Time for the Irish musical diaspora to bring out the Dead
REVOLVER:WE KNOW too much about the Irish musical diaspora. We could all write PhD theses on the Irish heritage of Oasis, The Smiths, Dexys, John Lydon, Bananarama (everyone always forgets them), Culture Club and hundreds of others. British music just wouldn’t be the same without all those Mahers and O’Dowds – not forgetting Mary Bernadette O’Brien (aka Dusty Springfield).
The one band which has mysteriously, and somewhat irritatingly, never make it onto the list are perhaps one of the finest ever. Dead Can Dance may be an Australian/New Zealand duo, but Brendan Perry is the son of a Cavan woman and Lisa Gerrard the daughter of a Meath man.
Granted, Dead Can Dance are the least Irish-sounding band of the diaspora, but dig down deep enough and you’ll hear straight-up Irish
trad arrangements and inflections (however skewed and distorted) in their work.
Possessors of one of the most ineffable sounds in music today, Dead Can Dance do big and beautiful music. Perry and Gerrard came of musical age during the white heat of the punk/new wave era, but they have travelled further than almost anyone in the development and sophistication of their sound.
Medieval plainsong, traditional Persian rhythms, post-rock and neo-classical are just some of the readily identifiable nodes in their work. They make Sigur Rós (who are indebted to them) sound like Westlife.
In much the same way as an act such as The Blue Nile can release some of the most subtly sublime music and yet still – for the most part – fly in under the mainstream radar, Dead Can Dance are, for many, a private passion.
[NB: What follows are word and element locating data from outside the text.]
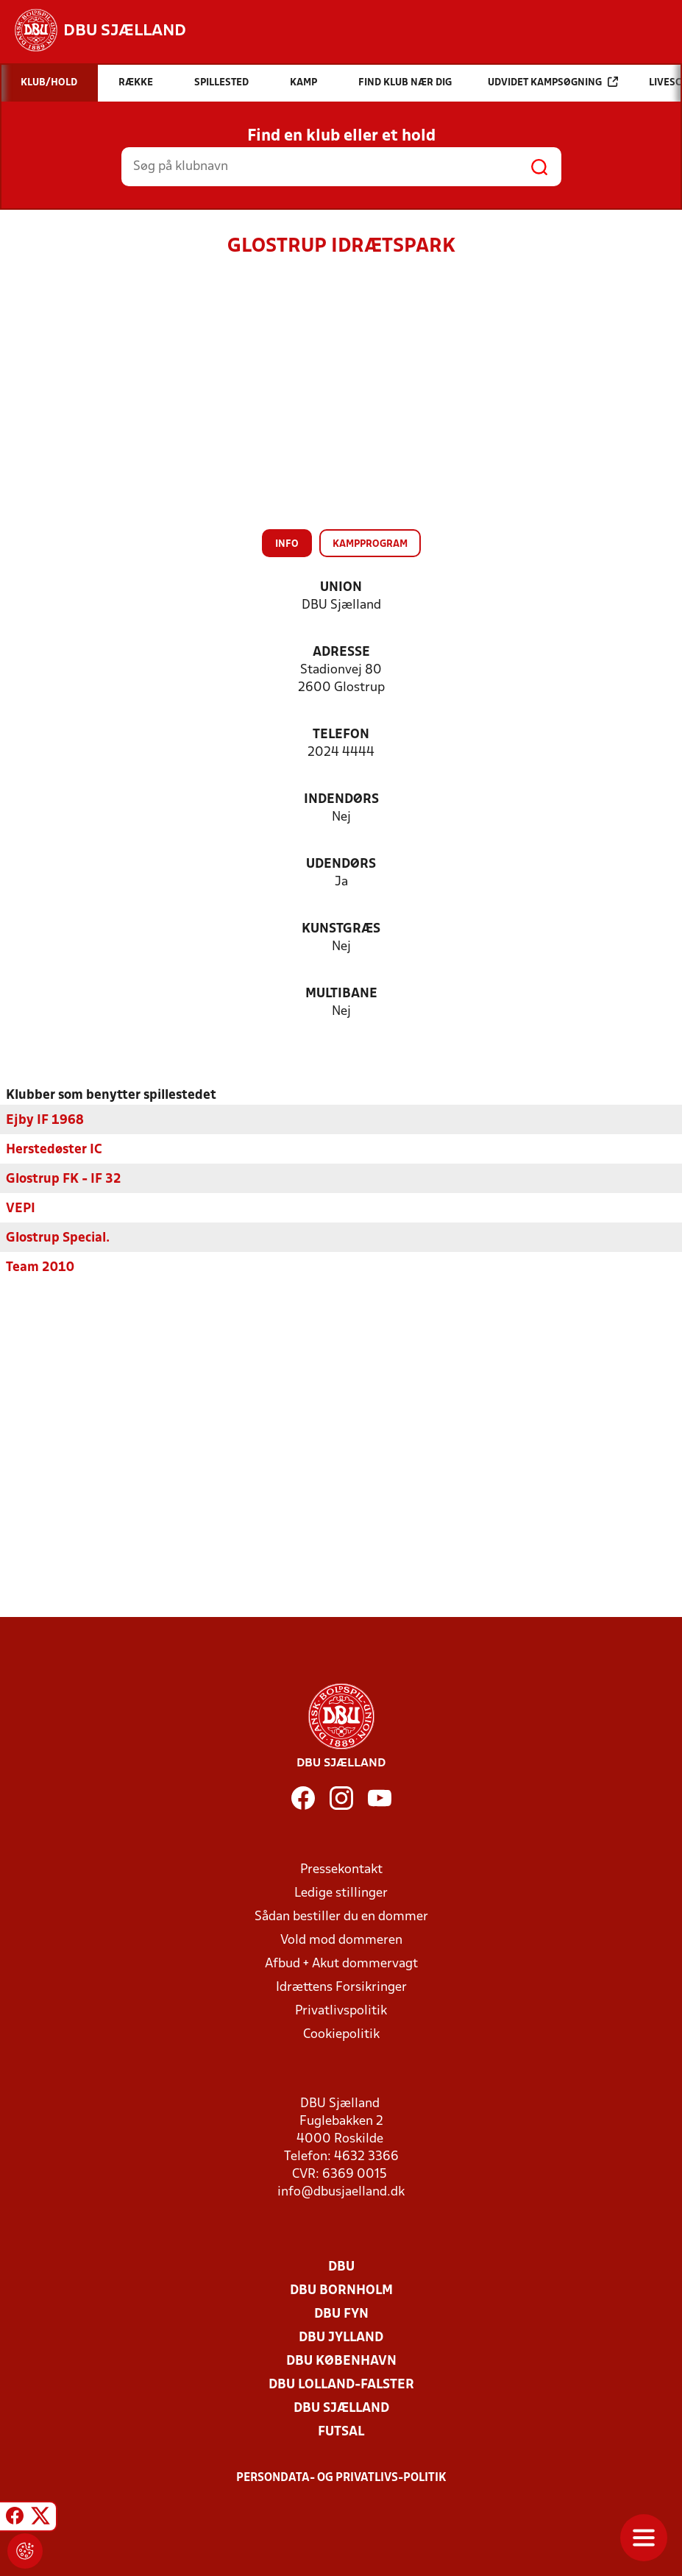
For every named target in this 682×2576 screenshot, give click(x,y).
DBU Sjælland (341, 2408)
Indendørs (341, 799)
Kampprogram (370, 544)
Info (287, 544)
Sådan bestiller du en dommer (341, 1917)
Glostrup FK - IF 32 (63, 1179)
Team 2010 (40, 1268)
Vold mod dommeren (341, 1940)
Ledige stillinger (341, 1893)
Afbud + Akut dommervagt (341, 1964)
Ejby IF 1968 (45, 1120)
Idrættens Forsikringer (341, 1987)
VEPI (20, 1209)
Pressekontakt (341, 1870)
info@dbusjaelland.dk (341, 2192)
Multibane (341, 994)
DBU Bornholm (341, 2291)
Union (341, 587)
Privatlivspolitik (341, 2011)
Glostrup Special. (58, 1238)
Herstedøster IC (54, 1150)
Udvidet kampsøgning (553, 82)
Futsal (341, 2432)
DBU (341, 2267)
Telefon (341, 735)
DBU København (341, 2361)
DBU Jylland (341, 2338)
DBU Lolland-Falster (341, 2385)
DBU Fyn (341, 2314)
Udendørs (341, 864)
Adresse (341, 652)
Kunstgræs (341, 929)
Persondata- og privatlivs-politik (341, 2478)
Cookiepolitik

They are one of those rare bands you would go the full box-set nine yards with.
Claimed, at various times in their almost 30-year recording career, by both the Goth community and world music aficionados, the band have always retained a noble idealism about their work – which has allowed them to jauntily shrug off the reductiveness of being described as “a soundtrack band”.
When I spoke to Perry the other week, he mentioned how, while “as a punk musician I had learned the necessary three chords”, he later went on to considerably expand his musical palette. “Magazine, Wire and PiL were influences before we tuned into what Can and all those seminal Kraut-rock bands were doing,” he said.
The Goths weren’t letting go of Dead Can Dance, though. “It was a tag we had from the first few albums,” said Perry. “I distinctly remember doing this gig in Vienna in the 1980s which was held in a converted abattoir. The audience seemed to be a cult of what looked like Satanists, all standing there in these black cowl capes. And they were chanting!”
The next great leap in their sound was inspired by what Perry calls a “fascination with church music”. “It was the solemnity and the ceremonial of the music. Baroque and Bach were also important for us”.
With a new album just out (Anastasis), the duo will soon set out on a mini-world tour that doesn’t just stop off in the usual places (New York, London, Paris, Berlin) but also takes in, as a testament to the span of their appeal, Beirut and Istanbul. And in a nod to their Irish background – and the fact Perry has been a long-time resident of Cavan – the tour finishes up in Dublin with a date at the Bord Gáis Energy Theatre on October 28th.
If you’ve yet to be initiated, start your journey at Anastasis and work backwards. It really doesn’t get much better than Dead Can Dance.
LOVE:They doth protest too much: it looks like there will be a new Blur album after all.
HATE:One Direction have sold more records this year than Noel Gallagher’s High Flying Birds, Mumford and Sons, Arctic Monkeys and Kasabian put together.